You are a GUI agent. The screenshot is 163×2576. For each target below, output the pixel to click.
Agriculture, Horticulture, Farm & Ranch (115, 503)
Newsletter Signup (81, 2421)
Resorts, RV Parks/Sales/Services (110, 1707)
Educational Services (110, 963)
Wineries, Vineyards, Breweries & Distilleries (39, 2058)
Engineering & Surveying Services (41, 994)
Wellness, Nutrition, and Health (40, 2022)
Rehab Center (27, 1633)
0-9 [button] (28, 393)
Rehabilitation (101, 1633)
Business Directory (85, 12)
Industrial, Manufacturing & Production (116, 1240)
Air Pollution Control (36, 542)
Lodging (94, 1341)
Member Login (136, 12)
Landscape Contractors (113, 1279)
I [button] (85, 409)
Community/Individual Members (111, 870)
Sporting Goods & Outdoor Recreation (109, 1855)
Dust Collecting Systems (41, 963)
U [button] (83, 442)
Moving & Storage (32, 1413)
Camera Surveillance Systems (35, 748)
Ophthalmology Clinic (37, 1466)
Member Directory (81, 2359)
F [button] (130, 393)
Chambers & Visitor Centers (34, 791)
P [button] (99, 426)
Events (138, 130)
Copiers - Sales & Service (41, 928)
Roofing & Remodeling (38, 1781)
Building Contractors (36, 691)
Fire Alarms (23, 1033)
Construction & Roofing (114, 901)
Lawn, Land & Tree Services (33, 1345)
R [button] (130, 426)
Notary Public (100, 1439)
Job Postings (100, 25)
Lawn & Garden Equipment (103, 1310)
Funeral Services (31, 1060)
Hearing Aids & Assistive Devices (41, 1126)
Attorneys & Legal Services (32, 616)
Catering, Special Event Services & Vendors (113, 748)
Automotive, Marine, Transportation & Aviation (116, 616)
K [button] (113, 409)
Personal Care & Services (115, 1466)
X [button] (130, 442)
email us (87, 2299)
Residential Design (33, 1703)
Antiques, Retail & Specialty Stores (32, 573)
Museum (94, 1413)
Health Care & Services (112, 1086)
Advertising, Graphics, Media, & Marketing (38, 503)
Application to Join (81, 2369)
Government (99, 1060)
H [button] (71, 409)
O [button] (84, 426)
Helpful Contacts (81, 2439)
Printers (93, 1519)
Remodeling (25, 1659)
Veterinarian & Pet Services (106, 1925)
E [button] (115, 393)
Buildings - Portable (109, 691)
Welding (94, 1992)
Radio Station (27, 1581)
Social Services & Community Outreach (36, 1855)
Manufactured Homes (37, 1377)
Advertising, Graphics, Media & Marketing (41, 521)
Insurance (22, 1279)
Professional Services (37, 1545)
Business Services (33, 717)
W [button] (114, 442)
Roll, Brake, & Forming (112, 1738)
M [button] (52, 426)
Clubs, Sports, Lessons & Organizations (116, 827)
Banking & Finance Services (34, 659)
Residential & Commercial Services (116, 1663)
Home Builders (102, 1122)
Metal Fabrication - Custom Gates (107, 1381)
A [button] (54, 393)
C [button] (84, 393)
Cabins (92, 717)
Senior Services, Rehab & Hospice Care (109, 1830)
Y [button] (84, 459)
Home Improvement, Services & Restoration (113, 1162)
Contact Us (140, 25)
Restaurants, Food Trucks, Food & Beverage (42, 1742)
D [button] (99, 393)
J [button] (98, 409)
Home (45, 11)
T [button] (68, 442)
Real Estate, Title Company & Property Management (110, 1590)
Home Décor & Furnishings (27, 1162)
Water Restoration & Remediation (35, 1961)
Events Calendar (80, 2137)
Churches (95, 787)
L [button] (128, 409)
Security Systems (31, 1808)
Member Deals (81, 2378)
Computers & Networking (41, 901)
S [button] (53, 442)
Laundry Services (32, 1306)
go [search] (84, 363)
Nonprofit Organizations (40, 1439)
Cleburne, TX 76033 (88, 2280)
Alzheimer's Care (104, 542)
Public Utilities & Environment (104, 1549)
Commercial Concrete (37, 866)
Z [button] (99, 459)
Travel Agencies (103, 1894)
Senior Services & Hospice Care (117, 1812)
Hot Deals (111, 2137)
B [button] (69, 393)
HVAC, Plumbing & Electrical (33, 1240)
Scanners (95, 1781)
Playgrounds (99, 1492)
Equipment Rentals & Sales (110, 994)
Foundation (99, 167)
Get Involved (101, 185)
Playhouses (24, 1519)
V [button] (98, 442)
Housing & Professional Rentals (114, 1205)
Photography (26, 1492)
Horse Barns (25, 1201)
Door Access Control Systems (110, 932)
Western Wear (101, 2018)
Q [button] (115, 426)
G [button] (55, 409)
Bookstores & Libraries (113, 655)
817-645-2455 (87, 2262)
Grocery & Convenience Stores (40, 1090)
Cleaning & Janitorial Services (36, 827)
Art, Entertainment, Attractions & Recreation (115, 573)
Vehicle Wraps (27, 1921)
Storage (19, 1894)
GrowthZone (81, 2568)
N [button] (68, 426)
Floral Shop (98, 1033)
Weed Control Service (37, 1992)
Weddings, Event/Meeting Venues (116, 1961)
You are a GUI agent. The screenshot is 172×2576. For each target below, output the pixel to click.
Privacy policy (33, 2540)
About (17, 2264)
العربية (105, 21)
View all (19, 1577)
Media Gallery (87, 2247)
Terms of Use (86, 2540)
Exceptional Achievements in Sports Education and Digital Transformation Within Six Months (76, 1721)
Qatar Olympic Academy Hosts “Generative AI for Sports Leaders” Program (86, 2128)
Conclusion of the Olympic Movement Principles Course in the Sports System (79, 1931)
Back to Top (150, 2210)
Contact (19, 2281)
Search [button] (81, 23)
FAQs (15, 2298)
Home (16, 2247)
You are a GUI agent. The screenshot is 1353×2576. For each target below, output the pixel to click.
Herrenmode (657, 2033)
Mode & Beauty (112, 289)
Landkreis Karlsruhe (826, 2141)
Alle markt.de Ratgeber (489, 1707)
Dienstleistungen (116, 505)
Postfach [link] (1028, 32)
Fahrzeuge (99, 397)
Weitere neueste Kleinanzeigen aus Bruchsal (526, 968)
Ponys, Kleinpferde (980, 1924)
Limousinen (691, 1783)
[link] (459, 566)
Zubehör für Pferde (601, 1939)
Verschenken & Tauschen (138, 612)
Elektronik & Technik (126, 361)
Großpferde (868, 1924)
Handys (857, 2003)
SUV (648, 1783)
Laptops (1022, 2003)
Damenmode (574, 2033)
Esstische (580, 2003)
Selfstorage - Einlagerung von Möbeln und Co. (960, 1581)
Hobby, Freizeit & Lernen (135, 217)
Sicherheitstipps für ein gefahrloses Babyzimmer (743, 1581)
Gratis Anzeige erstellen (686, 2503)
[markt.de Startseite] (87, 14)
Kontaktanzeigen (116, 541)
--*--
Instructions for the task —
Each line of the material is to be returned precisely as written.

Exercise solution —
You are a GUI agent. The screenshot is 163×2576. For each target below, output the pixel to click.
Agriculture, Horticulture, Farm & Ranch (115, 503)
Newsletter Signup (81, 2421)
Resorts, RV Parks/Sales/Services (110, 1707)
Educational Services (110, 963)
Wineries, Vineyards, Breweries & Distilleries (39, 2058)
Engineering & Surveying Services (41, 994)
Wellness, Nutrition, and Health (40, 2022)
Rehab Center (27, 1633)
0-9 [button] (28, 393)
Rehabilitation (101, 1633)
Business Directory (85, 12)
Industrial, Manufacturing & Production (116, 1240)
Air Pollution Control (36, 542)
Lodging (94, 1341)
Member Login (136, 12)
Landscape Contractors (113, 1279)
I [button] (85, 409)
Community/Individual Members (111, 870)
Sporting Goods & Outdoor Recreation (109, 1855)
Dust Collecting Systems (41, 963)
U [button] (83, 442)
Moving & Storage (32, 1413)
Camera Surveillance Systems (35, 748)
Ophthalmology Clinic (37, 1466)
Member Directory (81, 2359)
F [button] (130, 393)
Chambers & Visitor Centers (34, 791)
P [button] (99, 426)
Events (138, 130)
Copiers - Sales & Service (41, 928)
Roofing & Remodeling (38, 1781)
Building Contractors (36, 691)
Fire Alarms (23, 1033)
Construction & Roofing (114, 901)
Lawn, Land & Tree Services (33, 1345)
R [button] (130, 426)
Notary Public (100, 1439)
Job Postings (100, 25)
Lawn & Garden Equipment (103, 1310)
Funeral Services (31, 1060)
Hearing Aids & Assistive Devices (41, 1126)
Attorneys & Legal Services (32, 616)
Catering, Special Event Services & Vendors (113, 748)
Automotive, Marine, Transportation & Aviation (116, 616)
K [button] (113, 409)
Personal Care & Services (115, 1466)
X [button] (130, 442)
email us (87, 2299)
Residential Design (33, 1703)
Antiques, Retail & Specialty Stores (32, 573)
Museum (94, 1413)
Health Care & Services (112, 1086)
Advertising, Graphics, Media, & Marketing (38, 503)
Application to Join (81, 2369)
Government (99, 1060)
H [button] (71, 409)
O [button] (84, 426)
Helpful Contacts (81, 2439)
Printers (93, 1519)
Remodeling (25, 1659)
Veterinarian & Pet Services (106, 1925)
E [button] (115, 393)
Buildings - Portable (109, 691)
Welding (94, 1992)
Radio Station (27, 1581)
Social Services & Community Outreach (36, 1855)
Manufactured Homes (37, 1377)
Advertising, Graphics, Media & Marketing (41, 521)
Insurance (22, 1279)
Professional Services (37, 1545)
Business Services (33, 717)
W [button] (114, 442)
Roll, Brake, & Forming (112, 1738)
M [button] (52, 426)
Clubs, Sports, Lessons & Organizations (116, 827)
Banking & Finance Services (34, 659)
Residential & Commercial Services (116, 1663)
Home Builders (102, 1122)
Metal Fabrication - Custom Gates (107, 1381)
A [button] (54, 393)
C [button] (84, 393)
Cabins (92, 717)
Senior Services, Rehab & Hospice Care (109, 1830)
Y [button] (84, 459)
Home Improvement, Services & Restoration (113, 1162)
Contact Us (140, 25)
Restaurants, Food Trucks, Food & Beverage (42, 1742)
D [button] (99, 393)
J [button] (98, 409)
Home (45, 11)
T [button] (68, 442)
Real Estate, Title Company & Property Management (110, 1590)
Home Décor & Furnishings (27, 1162)
Water Restoration & Remediation (35, 1961)
Events Calendar (80, 2137)
Churches (95, 787)
L [button] (128, 409)
Security Systems (31, 1808)
Member Deals (81, 2378)
Computers & Networking (41, 901)
S [button] (53, 442)
Laundry Services (32, 1306)
go [search] (84, 363)
Nonprofit Organizations (40, 1439)
Cleburne, TX 76033 (88, 2280)
Alzheimer's Care (104, 542)
Public Utilities & Environment (104, 1549)
Commercial Concrete (37, 866)
Z [button] (99, 459)
Travel Agencies (103, 1894)
Senior Services & Hospice Care (117, 1812)
Hot Deals (111, 2137)
B [button] (69, 393)
HVAC, Plumbing & Electrical (33, 1240)
Scanners (95, 1781)
Playgrounds (99, 1492)
Equipment Rentals & Sales (110, 994)
Foundation (99, 167)
Get Involved (101, 185)
Playhouses (24, 1519)
V [button] (98, 442)
Housing & Professional Rentals (114, 1205)
Photography (26, 1492)
Horse Barns (25, 1201)
Door Access Control Systems (110, 932)
Western Wear (101, 2018)
Q [button] (115, 426)
G [button] (55, 409)
Bookstores & Libraries (113, 655)
817-645-2455 (87, 2262)
Grocery & Convenience Stores (40, 1090)
Cleaning & Janitorial Services (36, 827)
Art, Entertainment, Attractions & Recreation (115, 573)
Vehicle Wraps (27, 1921)
Storage (19, 1894)
GrowthZone (81, 2568)
N [button] (68, 426)
Floral Shop (98, 1033)
Weed Control Service (37, 1992)
Weddings, Event/Meeting Venues (116, 1961)
You are a GUI agent. The screenshot is 172×2576. For each target below, output the pixel to click.
Privacy policy (33, 2540)
About (17, 2264)
العربية (105, 21)
View all (19, 1577)
Media Gallery (87, 2247)
Terms of Use (86, 2540)
Exceptional Achievements in Sports Education and Digital Transformation Within Six Months (76, 1721)
Qatar Olympic Academy Hosts “Generative AI for Sports Leaders” Program (86, 2128)
Conclusion of the Olympic Movement Principles Course in the Sports System (79, 1931)
Back to Top (150, 2210)
Contact (19, 2281)
Search [button] (81, 23)
FAQs (15, 2298)
Home (16, 2247)
You are a GUI agent. The screenshot is 1353×2576. For each target below, output the pixel to click.
Herrenmode (657, 2033)
Mode & Beauty (112, 289)
Landkreis Karlsruhe (826, 2141)
Alle markt.de Ratgeber (489, 1707)
Dienstleistungen (116, 505)
Postfach [link] (1028, 32)
Fahrzeuge (99, 397)
Weitere neueste Kleinanzeigen aus Bruchsal (526, 968)
Ponys, Kleinpferde (980, 1924)
Limousinen (691, 1783)
[link] (459, 566)
Zubehör für Pferde (601, 1939)
Verschenken & Tauschen (138, 612)
Elektronik & Technik (126, 361)
Großpferde (868, 1924)
Handys (857, 2003)
SUV (648, 1783)
Laptops (1022, 2003)
Damenmode (574, 2033)
Esstische (580, 2003)
Selfstorage - Einlagerung von Möbeln und Co. (960, 1581)
Hobby, Freizeit & Lernen (135, 217)
Sicherheitstipps für ein gefahrloses Babyzimmer (743, 1581)
Gratis Anzeige erstellen (686, 2503)
[markt.de Startseite] (87, 14)
Kontaktanzeigen (116, 541)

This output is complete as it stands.